2- Karakterinin tek bir özelliğine sahip olacaksın; hangisini seçerdin?
Şeytan tüylü olurdu. Çünkü her durumda işe yarayacak bir özellik; tabii eğer doğru kullanmayı bilirsen.
3- Oynadığın diziyi / filmi bir yemek, rolünü de bu yemeğin malzemelerinden biri olarak düşünecek olursan ortaya nasıl bir lezzet çıkardı?
Kayıtdışı için melanzane diyelim. İçinde üç çeşit peynir olur ve ince kızarmış patlıcanlar kat kat dizilir ama arasına domates sosunu koymazsan pek bir zevkli ve eğlenceli bir yemek olmaz. Ben de oynadığım karakteri domates sosuna benzettim (gülüyor.)

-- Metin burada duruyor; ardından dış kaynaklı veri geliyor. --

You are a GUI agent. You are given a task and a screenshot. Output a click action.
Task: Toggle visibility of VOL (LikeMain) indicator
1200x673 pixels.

4- İlk audition’ını hatırlıyor musun?
Hatırlıyorum; bir reklam filmi içindi. Hiç aklımda yokken audition’a ben de girdim. Kızarıp bozardım ve hiçbir şey yapamadım. Nihayetinde de reklamda oynayamadım tabii.
5- Tüm işlerini düşünecek olursan bugüne kadar sette yaptığın en komik hata nedir?
Hayat Yolunda dizisinde sanırım ilk sahnemdi. Yataktan kalkıp havalı havalı banyoya yürürken kapının cam olduğunu fark etmeyerek cama bodoslama girmiştim. Hatadan çok, ne zaman düşünsem beni çok güldüren bir anıdır.
6- Şu an veya son olarak oynadığın dizide ya da filmde senin veya başka bir karakterin söylediği, en sevdiğin replik nedir?
“Bak iyiliğe gücün yetmiyorsa bari kötülük yapma.”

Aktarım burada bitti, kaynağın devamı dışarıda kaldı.